Meet Millie : The Feline IITian

 Author: Samyadeep

 

When I came back to Chennai in my second year after a long summer break in Kolkata, I was given a single room. It was a small and cozy room on the ground floor that would just about fit one single person and his belongings. My previous semester in IIT was spent with two amazing roommates who had never let me feel bored throughout my stay. However this time I was left all to myself. My roommates had been given rooms all the way up on the fourth floor. This was when I felt pangs of loneliness for the first time in IIT. I was now truly the only one responsible for myself. 

The ground floor was home to a lot of different creatures. The green field at the center of the hostel enclosed by our corridors was maintained by the hostel for us to play cricket or volleyball. 

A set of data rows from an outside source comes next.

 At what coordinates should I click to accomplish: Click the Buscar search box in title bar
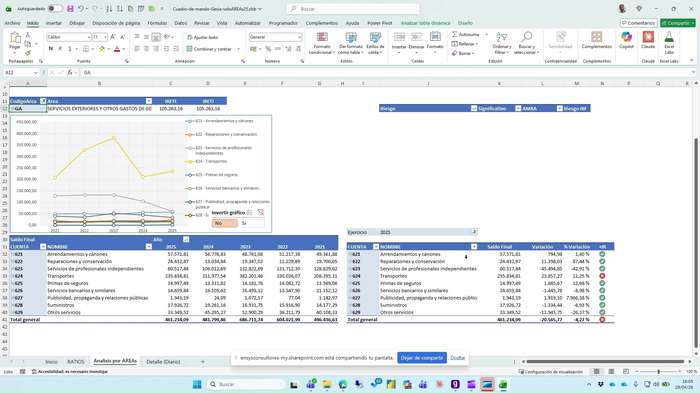353,8
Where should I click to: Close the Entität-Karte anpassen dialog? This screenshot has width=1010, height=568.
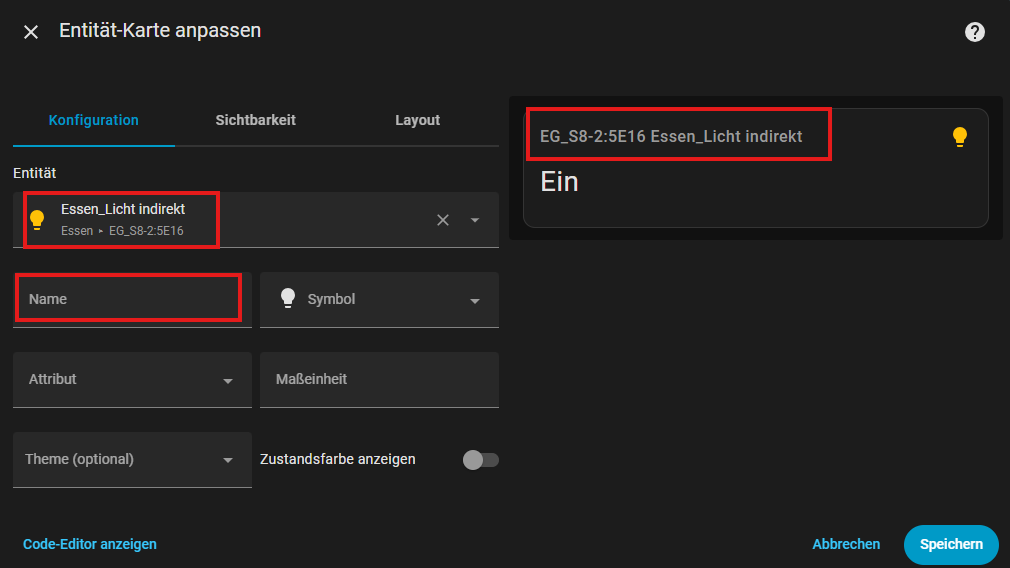pos(31,32)
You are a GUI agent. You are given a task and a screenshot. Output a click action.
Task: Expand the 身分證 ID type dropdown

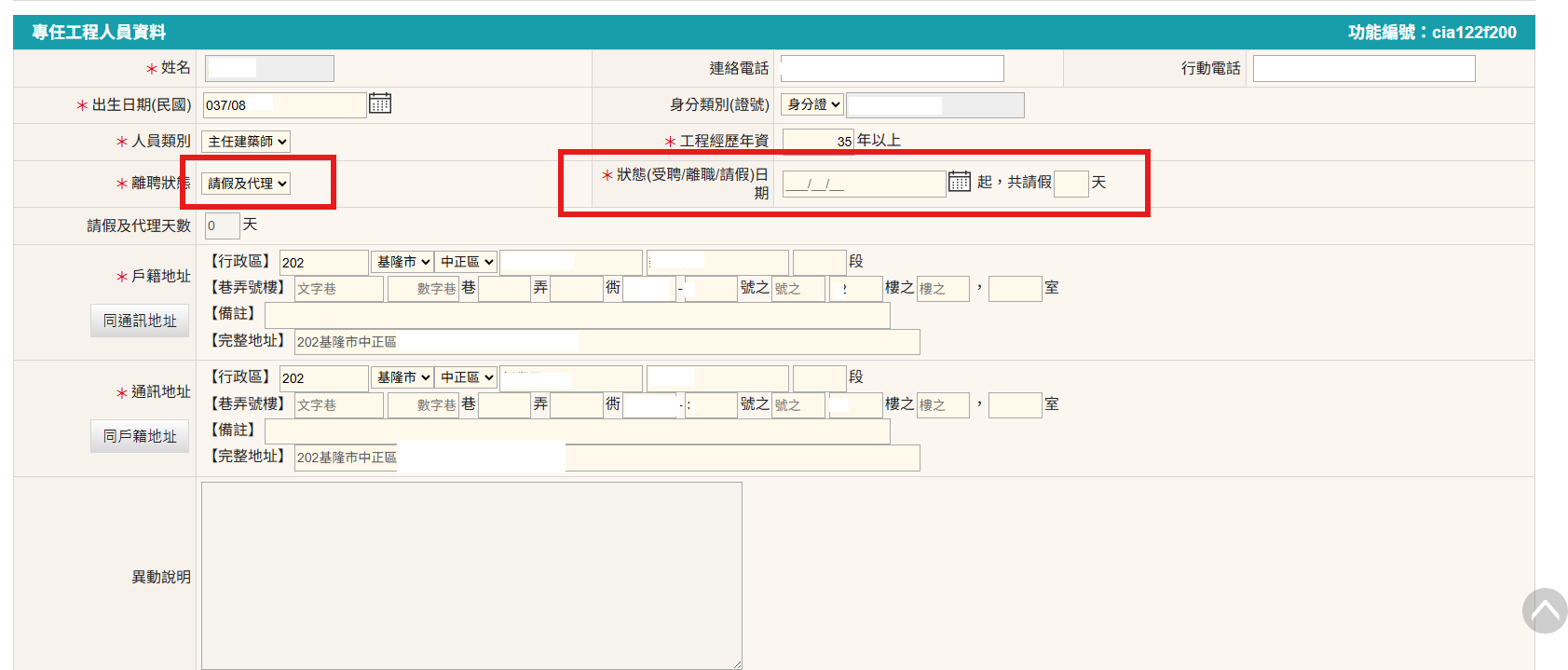(811, 104)
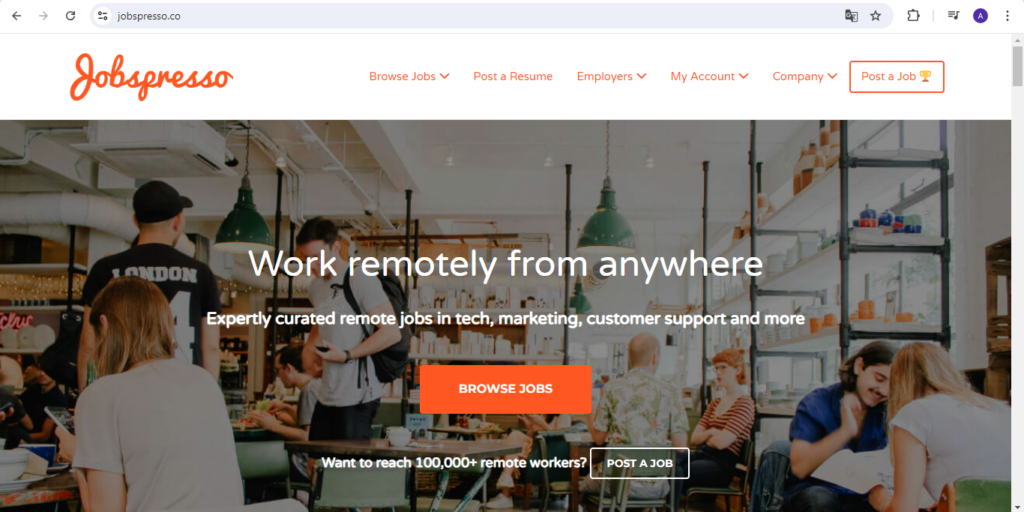Screen dimensions: 1024x512
Task: Click the translate page icon
Action: 851,16
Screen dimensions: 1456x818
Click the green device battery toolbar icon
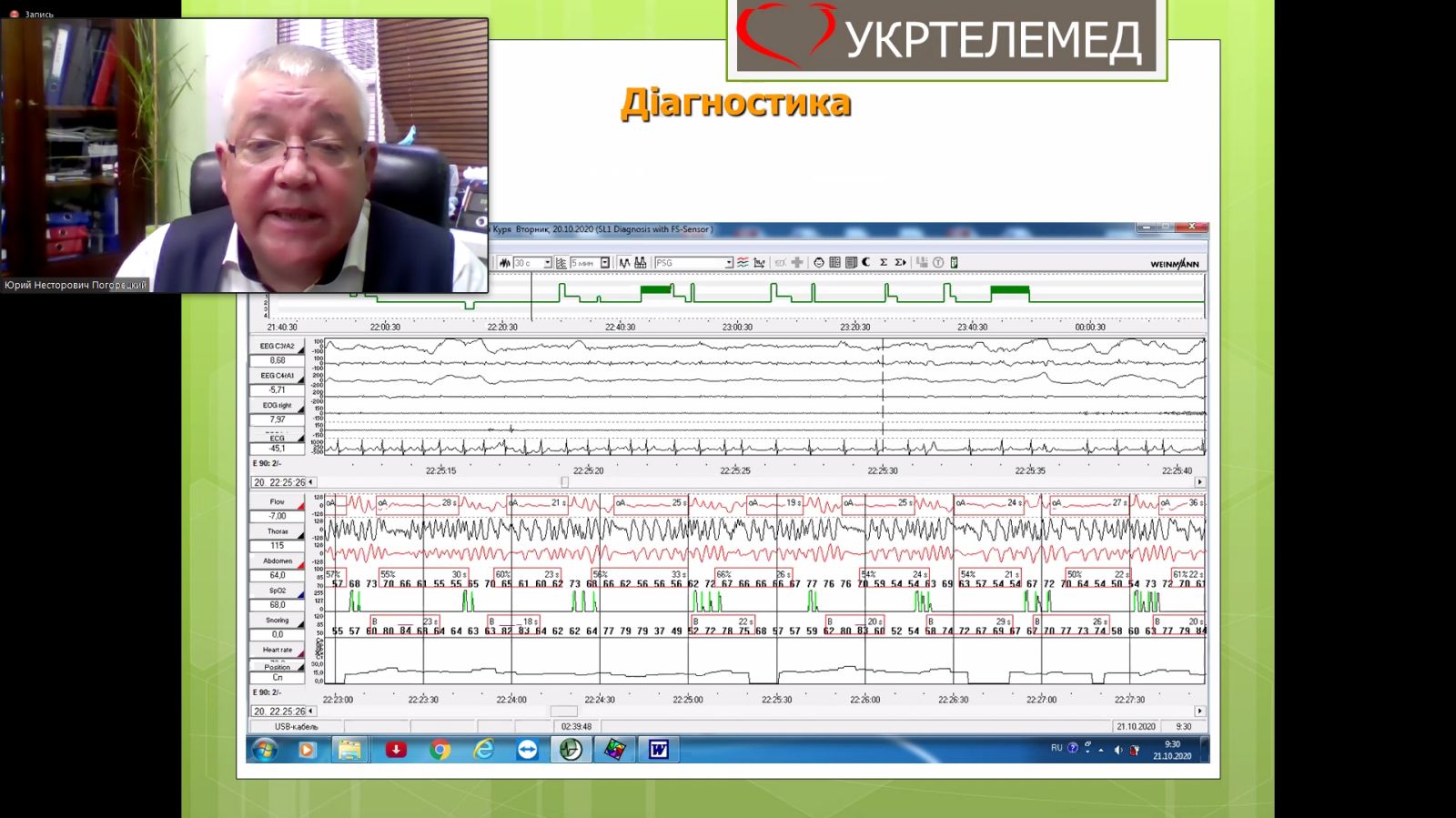954,263
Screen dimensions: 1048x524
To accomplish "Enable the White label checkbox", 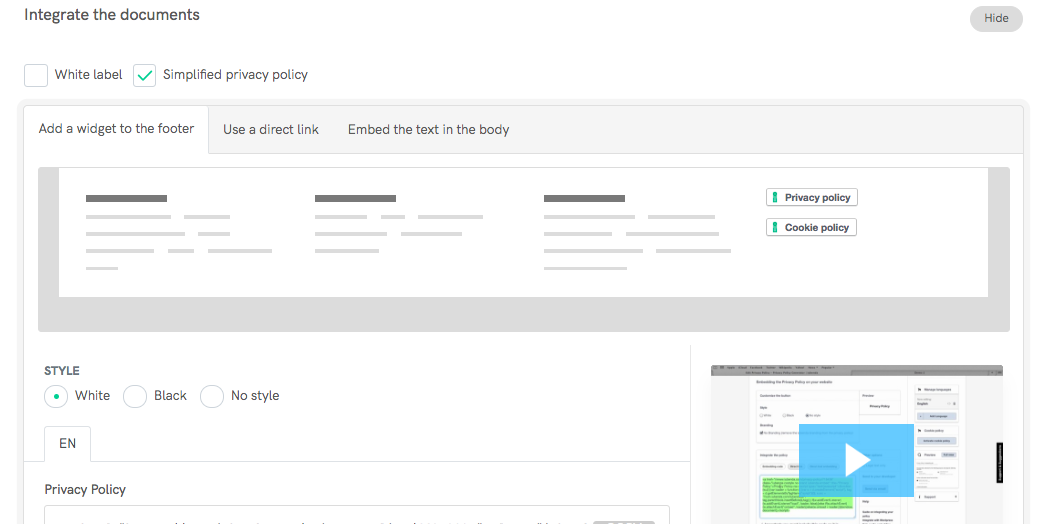I will point(36,75).
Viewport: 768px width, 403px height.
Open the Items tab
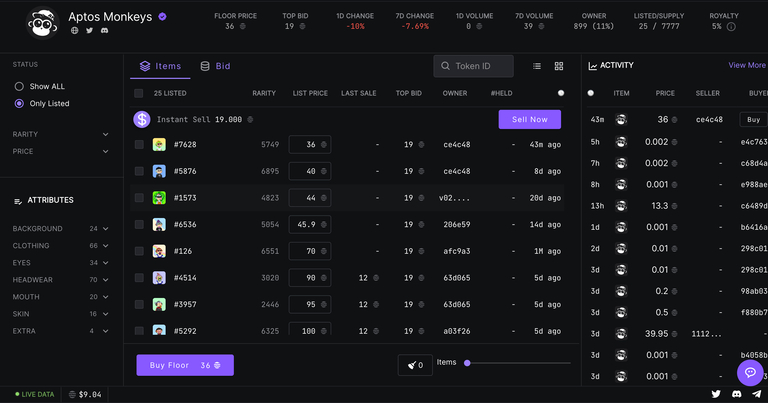tap(160, 66)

An inquisitive deer watching a 22 year old human grind for midsems
However you could wake up one day and see a bevy of deer gently grazing the grass right outside your door. Some less welcome guests were the monkeys, who liked to snatch our food and play with the clothes hung out to dry. We were not particularly wont to keep our doors open lest a group of monkeys should come and raid our rooms for food and shampoo (this was a constant, maybe they are growing smarter, outgrowing the need to groom each other to become more self-reliant). There were scorpions and snakes as well, however I never had the misfortune of encountering them.


Millie's first visit
But if there's one animal that has conquered every eatery in every building, it is our cats. Our hostel was no different. You could expect a curious cat peeking into your room through the door if you had left it open long enough. Something like this happened in August of '22. It was a sultry afternoon and I had kept
the door slightly ajar. I saw a small head scanning the room for some potential afternoon snacks. She was a pregnant cat. A calico to be precise (A calico has three different pigments on her fur : white, grey and golden). I invited her in, made her sit on my chair, offered her some biscuits which she ate out of courtesy, and then let her sleep on the floor for some time. She left after she was done with her nap.  

Cats don't really crave chocolate during pregnancy

She came again after some days, looking for some more food. I saw her belly and decided that a pregnant
cat like her would need some extra food, and it was incumbent upon me,  an ardent cat lover, to give her something to eat. So I ran to the nearest restaurant and bought some chicken. Then I came back and fed her some, while having the rest myself. She had a hearty lunch and matched her meal with an equally impressive nap. 


Millie's Nursery


 

Two weeks later she gave birth to three kittens, one of which died shortly after birth. I raised the other two, one with golden and the other with grey spots on white fur, for the rest of the semester along with her. They were so small that they could fit on my palm, so I had to be extremely careful to not step on them when they ran around in my room playing with each other. Sometimes I wonder how I got anything done with three furballs running about my cozy little room.

 

 

Millie reminding me that I need a break
When I went home during the winter vacation (only for a week), they had grown a lot and had entered their rebellious teenage phase which was evident from their frequent fights with their mother. Since feline parents are usually less accommodating to ungrateful teenagers, when I returned I had found them living in different parts of the campus. The mother was still roaming around my room waiting for me to return. The kittens had forgotten me, they were busy trying discover themselves and the world outside the confines of four walls. 

 

 

 

The next few months I faced the most difficult winter of my life, the placement season. And thankfully I had my cat who always seemed to know when I needed her purring soul resting on my chest. And when I had to shift to a new hostel for my final semester, I thought that I had to part ways with her. But she followed me, after I led her to my new room with the help of some cat treats to keep her from getting distracted by an occasional insect along the way.She came to my new room and made the balcony overlooking the woods nearby her new home. I gave her a plastic chair to sit and watch birds from. On evenings, she quietly sits on her chair and looks out into the night sky contemplating the meaning of a cat's life.

Millie's office overlooking the woods
 

I named her Millie a month ago when I finally decided that I'd be taking her with me back to Kolkata, or wherever I go next. Millie was the only name she'd respond to, so I had no other choice. But now I am not too sure if it is possible. Millie is an IITian, more than she is my cat. Will it be fair (or even legal) for me to take her away from this beautiful place she has always called home? At some point the question arises 'Who needed the other more? Me or Millie?' and I would always say that I need her more. Millie is an excellent hunter and an absolute unit when it comes to defending her territory against the ambitions of other cats. She also has been an anchor for me through the toughest period of my life. I could not have completed my journey at IIT without her by my side. Now that I have weathered those storms, I can perhaps survive on my own, or so I think?   

That's one tough decision I am yet to make.